EXERCISES TO COMPLETE =
**A.** In the blog post about a doctor's visit, why did the writer decline the happy pills?
**B.** Duplicate word for word the stretch of the blog post about a doctor's visit from "Ailing with Age" through "that needed addressing.".
**C.** Go on with the blog post about a doctor's visit from where it stops.

PAGE EXCERPT =
########################################

Sunday, December 30, 2007

Ailing with Age

Recently, I went for my well woman appointment. I decided to make the appointment with my regular physician this time instead of my OBGYN since I had a list of aliments that needed addressing.

After reading through the most recent People Magazine and getting disgusted with all of the celebrity nonsense, I was called back. Hopping on the scale was my first disappointment. I chalked up the extra 5 pounds to shoes (the nurse wouldn't let me remove my shoes), jeans, and mid-afternoon bulge.

When the doctor arrived I told her to get her pen ready because I was starting at my head and working my way down. Thankfully, she laughed. After telling her about my equilibrium failure from Disneyland, my excessive fatigue, my edginess, achy hand joints, abdominal pain, stomach muscle fade and the gap resting between my abdominal muscles, varicose vein that sometimes hurts, and lower back pain, she proceeded to administer a list of prescriptions and otherwise.

After each diagnosis, she gave me the cure, and I chose to either accept or decline.

Ear check: Good. There was no liquid findings to account for the slight equilibrium failure.

Edginess: Happy pills. Declined. They have side affects which decrease your libido. Not good. Tranquilizers. Declined. I didn't want my children to find my on the couch comotose, in unmovable, tranquility. I told her I would just pray more often.

########################################

EXTRACTED MATERIAL =
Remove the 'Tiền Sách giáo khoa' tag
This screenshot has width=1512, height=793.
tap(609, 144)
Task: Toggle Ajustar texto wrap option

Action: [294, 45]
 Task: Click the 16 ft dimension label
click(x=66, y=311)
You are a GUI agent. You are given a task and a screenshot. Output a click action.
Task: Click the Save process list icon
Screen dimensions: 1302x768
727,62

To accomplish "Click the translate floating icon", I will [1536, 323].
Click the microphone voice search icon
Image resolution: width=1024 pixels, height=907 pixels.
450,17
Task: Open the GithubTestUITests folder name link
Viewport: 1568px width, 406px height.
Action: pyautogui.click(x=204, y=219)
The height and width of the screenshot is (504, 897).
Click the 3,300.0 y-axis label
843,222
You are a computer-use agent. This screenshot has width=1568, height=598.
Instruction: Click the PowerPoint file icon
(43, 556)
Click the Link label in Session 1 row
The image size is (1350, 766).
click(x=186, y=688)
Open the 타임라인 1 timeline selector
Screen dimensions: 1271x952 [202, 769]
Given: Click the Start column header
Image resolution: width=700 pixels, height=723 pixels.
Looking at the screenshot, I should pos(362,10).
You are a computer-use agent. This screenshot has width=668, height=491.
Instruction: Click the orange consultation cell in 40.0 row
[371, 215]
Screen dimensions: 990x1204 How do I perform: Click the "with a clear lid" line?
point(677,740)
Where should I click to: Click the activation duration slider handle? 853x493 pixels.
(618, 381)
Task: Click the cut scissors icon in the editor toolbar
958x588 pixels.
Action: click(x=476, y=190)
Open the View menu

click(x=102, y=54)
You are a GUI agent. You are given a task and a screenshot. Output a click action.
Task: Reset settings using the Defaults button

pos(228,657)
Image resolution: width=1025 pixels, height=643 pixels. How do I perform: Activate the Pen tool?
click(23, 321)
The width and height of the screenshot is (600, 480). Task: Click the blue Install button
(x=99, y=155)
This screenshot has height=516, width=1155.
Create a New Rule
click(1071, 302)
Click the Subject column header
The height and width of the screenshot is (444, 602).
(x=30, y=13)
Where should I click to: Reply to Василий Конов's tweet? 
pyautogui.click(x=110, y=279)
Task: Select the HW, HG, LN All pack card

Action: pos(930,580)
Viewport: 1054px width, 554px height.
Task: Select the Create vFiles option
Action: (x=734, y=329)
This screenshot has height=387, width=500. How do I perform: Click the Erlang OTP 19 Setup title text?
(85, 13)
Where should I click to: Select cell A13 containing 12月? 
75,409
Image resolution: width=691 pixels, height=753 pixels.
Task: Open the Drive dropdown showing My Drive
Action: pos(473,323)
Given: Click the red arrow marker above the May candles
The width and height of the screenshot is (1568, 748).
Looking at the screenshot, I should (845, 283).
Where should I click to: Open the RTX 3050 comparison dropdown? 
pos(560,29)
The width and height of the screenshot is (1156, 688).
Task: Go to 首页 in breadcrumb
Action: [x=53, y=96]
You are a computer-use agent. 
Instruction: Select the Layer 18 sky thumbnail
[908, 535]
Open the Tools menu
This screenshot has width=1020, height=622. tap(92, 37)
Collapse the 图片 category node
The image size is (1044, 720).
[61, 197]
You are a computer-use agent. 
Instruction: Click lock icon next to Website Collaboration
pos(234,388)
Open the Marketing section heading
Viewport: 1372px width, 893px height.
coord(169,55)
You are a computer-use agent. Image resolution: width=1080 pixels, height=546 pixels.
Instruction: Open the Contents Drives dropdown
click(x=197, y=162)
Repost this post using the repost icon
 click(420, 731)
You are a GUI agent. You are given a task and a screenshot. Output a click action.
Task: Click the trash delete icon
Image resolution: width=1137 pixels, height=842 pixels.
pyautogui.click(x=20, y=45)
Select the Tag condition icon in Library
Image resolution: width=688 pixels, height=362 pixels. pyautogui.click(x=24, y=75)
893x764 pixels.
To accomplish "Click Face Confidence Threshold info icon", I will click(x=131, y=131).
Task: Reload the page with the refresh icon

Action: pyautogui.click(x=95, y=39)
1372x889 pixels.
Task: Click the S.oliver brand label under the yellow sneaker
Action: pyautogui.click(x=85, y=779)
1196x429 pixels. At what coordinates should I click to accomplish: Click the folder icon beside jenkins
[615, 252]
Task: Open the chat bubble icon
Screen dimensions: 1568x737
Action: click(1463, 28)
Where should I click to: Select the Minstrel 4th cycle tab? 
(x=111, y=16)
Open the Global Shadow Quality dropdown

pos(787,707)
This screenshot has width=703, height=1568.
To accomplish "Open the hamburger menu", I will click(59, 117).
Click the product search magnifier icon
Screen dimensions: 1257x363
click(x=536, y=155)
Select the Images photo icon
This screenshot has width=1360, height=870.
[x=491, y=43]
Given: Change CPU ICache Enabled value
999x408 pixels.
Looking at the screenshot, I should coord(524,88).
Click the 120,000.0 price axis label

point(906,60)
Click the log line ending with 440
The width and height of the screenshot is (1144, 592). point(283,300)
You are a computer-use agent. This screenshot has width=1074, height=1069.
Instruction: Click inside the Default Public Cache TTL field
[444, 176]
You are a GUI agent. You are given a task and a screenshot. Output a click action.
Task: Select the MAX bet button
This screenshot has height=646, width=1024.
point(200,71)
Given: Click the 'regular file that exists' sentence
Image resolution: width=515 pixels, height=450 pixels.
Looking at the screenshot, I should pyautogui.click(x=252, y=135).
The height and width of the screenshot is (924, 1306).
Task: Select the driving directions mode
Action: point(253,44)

########################################

EXPECTED RESPONSES =
**A.** They have side effects that decrease libido.

**B.**
Ailing with Age

Recently, I went for my well woman appointment. I decided to make the appointment with my regular physician this time instead of my OBGYN since I had a list of aliments that needed addressing.

**C.**
Back pain and abdominal muscle gap: Pilates. Accept. With a personal trainer. Decline. Too much money.

Joint pain: Splint. Decline. Advil. Accept. It turns out that the pain is from using the mouse.

Abdominal pain: Possible fibroid. Pelvic Ultrasound. Accept. I just need to schedule an appointment.

Fatigue and everything else: Blood work. Accept. I have to fast for 10-12 hours. I cannot even drink coffee. I'm sure that the technicians have seen their share of starving, caffeine deprived, moms.

Varicose vein: Laser surgery. A financial issue. Accept for a later date when I have a lot of extra money sitting around my house.

Eating practically nothing for breakfast and lunch, excercising five days a week, and still feeling like my jeans are too tight: Part of getting older. Decline. My lovely doctor went on to tell me, "Just wait. When you go through menopause your metabolism will come to a screeching halt." Great news. Eating practicaly nothing was perfectly acceptable.